Why are DDoS attacks dangerous for educational institutions?
Electronic diaries are the thing that comes up to mind first when you think about potential threats. Tampering with marks in a class or personal diary has always sounded like an attractive idea for pupils. Some of them were unable to resist the temptation: they took an eraser and a pen of the same color and eraser the D grades put by a pencil, replaced F's with B's. This scheme is much more difficult to execute nowadays: diaries have gone online, so erasers and pens are replaced with... DDoS attacks that can easily paralyze the work of an online resource. The logic is simple: no diary means no homework, no unsatisfactory grades, and no problems.
Such an attack is rather easy to execute. Pupils often team up to prevent parents from gaining access to the "compromising material" in their online diary. The students follow the guidelines to install and launch a very simple program on their PCs, specify the web resource address, and then their PCs making DDoS attacks 24 hours a day.
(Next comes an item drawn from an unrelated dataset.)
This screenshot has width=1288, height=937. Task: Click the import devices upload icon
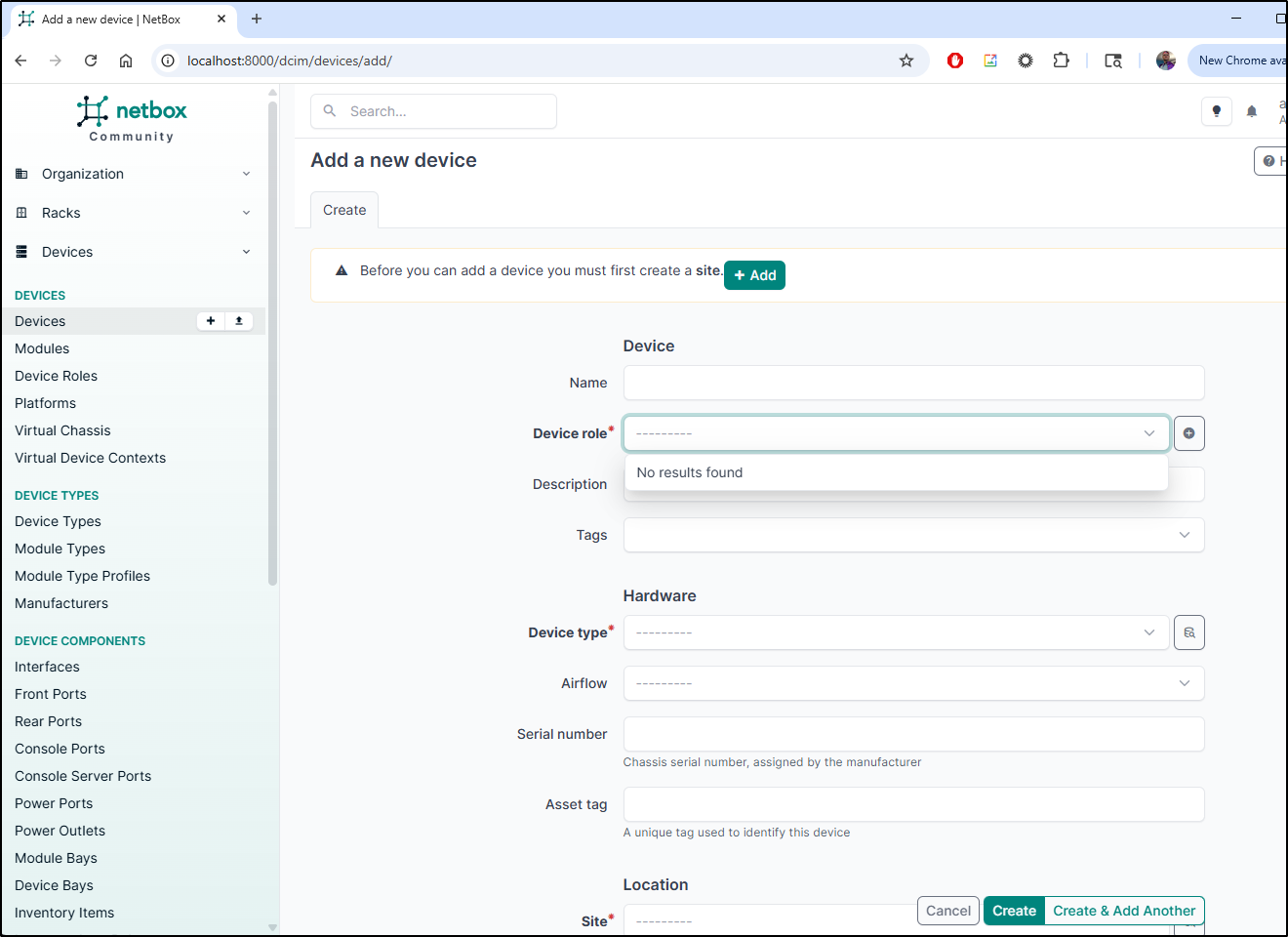pos(239,321)

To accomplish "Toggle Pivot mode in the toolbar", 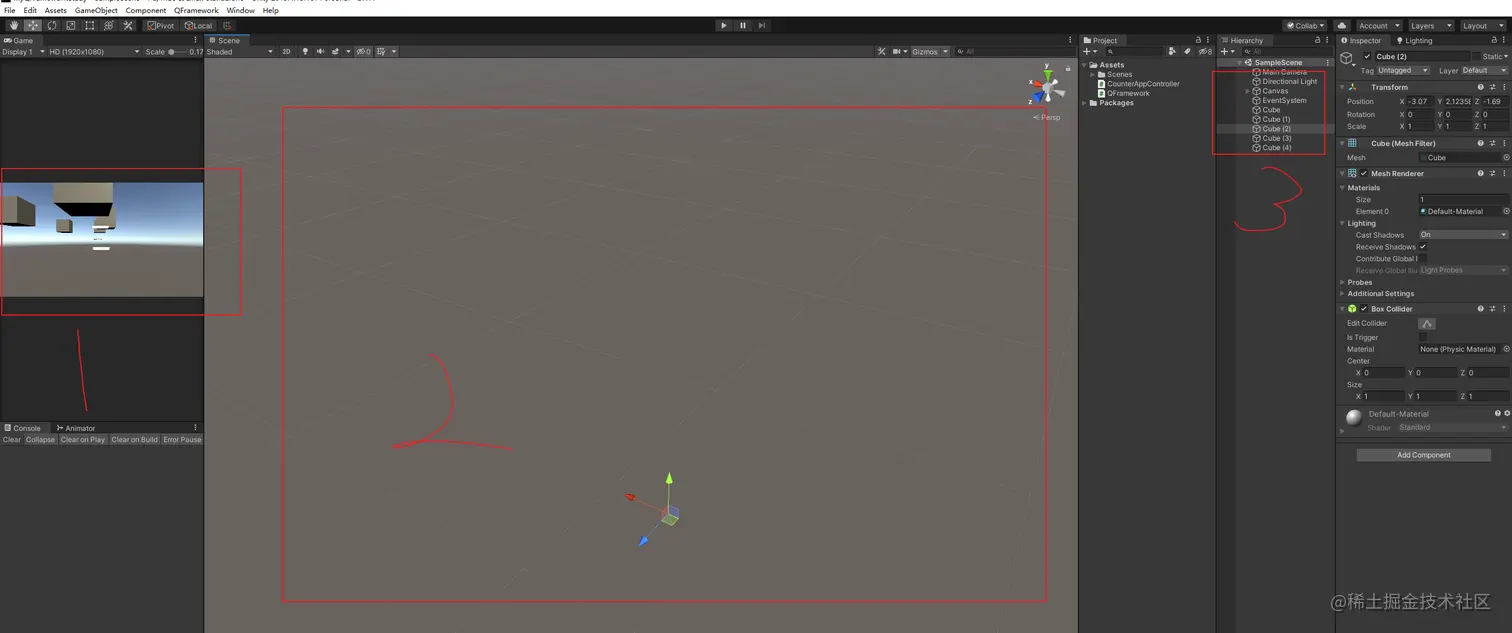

When the number of participating PCs becomes way too big, the consequences may become worse than a temporary website crash. For example, there was a notorious case in the USA, when an unprepared pupil ordered a DDoS attack to a knowledge checking system. To be on the safe side, he engaged several assistants. Due to their concerted effort, the entire infrastructure of the education department went offline in the zero hour. The losses amounted to several millions of dollars, which had to be recovered... by the parents of a young genius. Of course, they were anything but pleased with it.
However, an electronic diary is only a part of the story. Sometimes, online courses and electronic testing portals become victims of attacks by students and pupils. Due to the spread of e-learning, this might become a major concern. There are also cases when a DDoS attack acts as coverage for a targeted attack on an information system aimed to steal or change personal data and other information of critical importance.
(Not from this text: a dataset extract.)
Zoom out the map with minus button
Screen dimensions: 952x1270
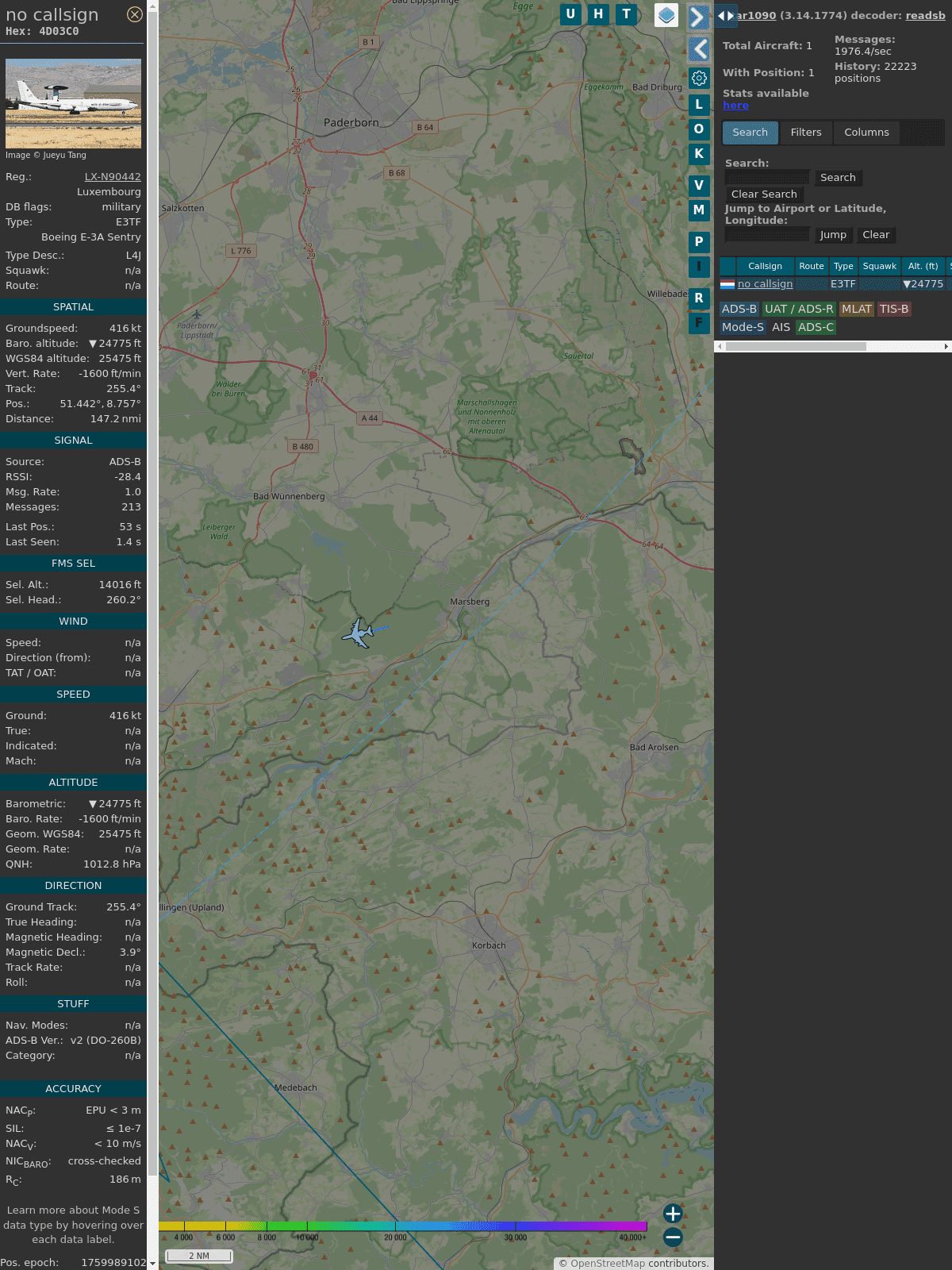tap(673, 1237)
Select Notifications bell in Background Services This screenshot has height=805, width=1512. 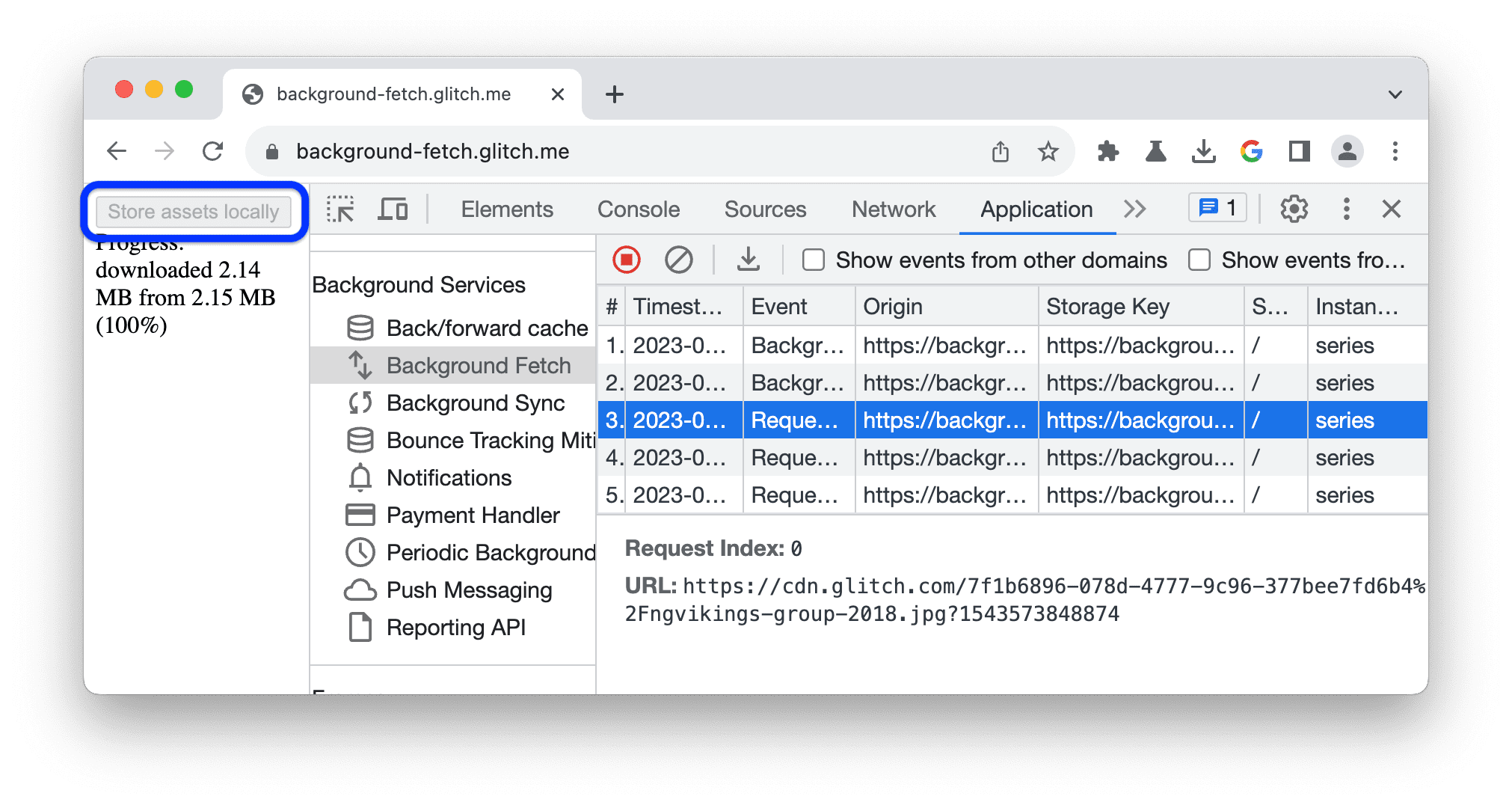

The number of DDoS attacks is the highest in summer, during vacations, because this is the time when admission offices start working. Due to a high number of processes that have already gone online (document submission, applying to universities, tracking the competition status, etc.), a DDoS attack may become a very unpleasant surprise.
How to protect yourself from DDoS attacks?
Believe it or not, but such a tool exists. Kaspersky Lab has developed a solution that prevents against DDoS attacks—Kaspersky DDoS Protection. This is a cloud-based product designed to redirect the traffic from protected resources to the Kaspersky Lab infrastructure, which filters out malicious requests.
Kaspersky DDoS Protection is an integrated software and hardware system that comprises high-performance networking equipment and trusted servers with Kaspersky Lab software installed on them. The solution is not only very effective against DDoS attacks but also ensures compliance with regulatory requirements for state information system and critical information infrastructure protection. The solution is included in the Register of Russian Software and is certified by FSTEC (Federal Service for Technical and Export Control).
The practical side of things
Customers are reluctant to tell about actual DDoS attacks, but some cases are available anyways. A very demonstrative example is the protection of the Educational Portal of the Republic of Tatarstan, edu.tatar.ru, with Kaspersky DDoS Protection.
Since 2014, the resource has been regularly threatened by DDoS attacks of various types and capacities, so its owners addressed Kaspersky Lab to solve this problem. Kaspersky experts were able to quickly find the root cause—they discovered a group in a popular social network where pupils discussed and planned DDoS attacks on an education portal, being afraid to show their "outstanding" performance to their parents.
Since that time, Kaspersky Lab provides continuous protection to the educational portal of the Republic of Tatarstan. It would be an exaggeration to say that the attacks have become more sophisticated—after all, malefactors are mostly amateurs. But the attack frequency and strength never go down, so educational resources require ongoing protection.
Education is the core business for educational institutions, and it may suffer from the actions of malefactors. That's why they need to adequately assess the potential risks, the consequences or their realization, and the vulnerabilities in the existing systems. It is necessary to simulate the worst-case scenarios because the attackers who spend their time and resources on the attack and know what they want to get and may strike when the system is the most vulnerable. Then the consequences of an attack will be the most severe.